Legitimacy and Criminal Justice: Introduction to the Symposium

Jeffrey Fagan, Columbia Law School

Abstract

Surveys of public opinion over four decades consistently show that Americans have little confidence in the fairness or effectiveness of the criminal justice system and criminal law more generally.1 This crisis of confidence is most acute among racial minorities: surveys show that more than one in three Whites have little confidence in the police, compared to more than half of Black respondents.2 Both the lack of confidence and the racial breach in perceptions of the law and legal actors have persisted for nearly four decades, regardless of whether crime was rising or falling.3

But we might reasonably ask whether and why this matters. Why should we care about how people feel about the criminal law when it affects so few of us? After all, most people have little contact with the criminal justice system, and among those with contact, more than half involved traffic stops. 4 Very few of us are victims of crime and seek police protection or redress from the courts. 5 Even if citizens think the criminal law and its institutions are working poorly, casual observers can dismiss these negative views by pointing to America's generally orderly society whose crime rates (except homicide) are not much higher than other industrialized nations.6 Nevertheless, there are important reasons to listen carefully to the persistent popular disquiet about the law. In high crime eras, public concerns are linked directly to crime. But these concerns persist even in low crime eras. Accordingly, public dissatisfaction is broader in scope and widely shared.
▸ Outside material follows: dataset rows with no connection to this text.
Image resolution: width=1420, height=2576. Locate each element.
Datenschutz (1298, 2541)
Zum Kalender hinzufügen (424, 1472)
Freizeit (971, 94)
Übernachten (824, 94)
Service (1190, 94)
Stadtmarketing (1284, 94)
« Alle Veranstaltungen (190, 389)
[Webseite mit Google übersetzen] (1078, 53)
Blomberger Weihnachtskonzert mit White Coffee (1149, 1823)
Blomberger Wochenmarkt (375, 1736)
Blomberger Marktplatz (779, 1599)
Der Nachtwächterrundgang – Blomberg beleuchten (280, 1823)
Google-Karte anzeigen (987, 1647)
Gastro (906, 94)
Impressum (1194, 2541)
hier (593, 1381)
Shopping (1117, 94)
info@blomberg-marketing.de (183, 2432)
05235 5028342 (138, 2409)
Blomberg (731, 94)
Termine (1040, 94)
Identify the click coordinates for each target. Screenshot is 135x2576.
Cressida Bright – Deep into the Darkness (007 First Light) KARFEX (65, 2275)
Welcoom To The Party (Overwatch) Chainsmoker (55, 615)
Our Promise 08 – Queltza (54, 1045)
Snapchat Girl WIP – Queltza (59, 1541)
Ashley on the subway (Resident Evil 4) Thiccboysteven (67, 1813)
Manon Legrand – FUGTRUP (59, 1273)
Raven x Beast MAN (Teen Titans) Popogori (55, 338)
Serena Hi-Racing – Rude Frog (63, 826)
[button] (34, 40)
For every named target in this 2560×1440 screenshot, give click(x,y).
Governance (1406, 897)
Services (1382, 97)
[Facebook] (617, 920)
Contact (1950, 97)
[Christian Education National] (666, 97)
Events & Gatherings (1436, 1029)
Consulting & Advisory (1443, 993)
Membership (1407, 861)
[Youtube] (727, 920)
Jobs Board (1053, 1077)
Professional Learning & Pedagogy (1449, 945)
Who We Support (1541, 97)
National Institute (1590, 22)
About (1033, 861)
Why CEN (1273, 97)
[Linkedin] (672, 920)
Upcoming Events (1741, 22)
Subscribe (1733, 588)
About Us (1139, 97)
Americans are persistently frustrated with the low quality of criminal justice as a public service, chronically dissatisfied with the capacity of legal institutions to exact retribution from offenders and expressively condemn crime, and many are morally concerned about racial disparities in the administration of criminal justice.7 This dissatisfaction with the criminal justice system is a constant force, churning and undermining confidence in legal institutions and destabilizing political equanimity in a way that keeps crime politically "in play" even in low crime periods. The disquiet threatens to erode the public perception that the criminal law and legal institutions are legitimate and raises the prospect of disengagement of citizens from the important collaborations that are essential to the co-production of security.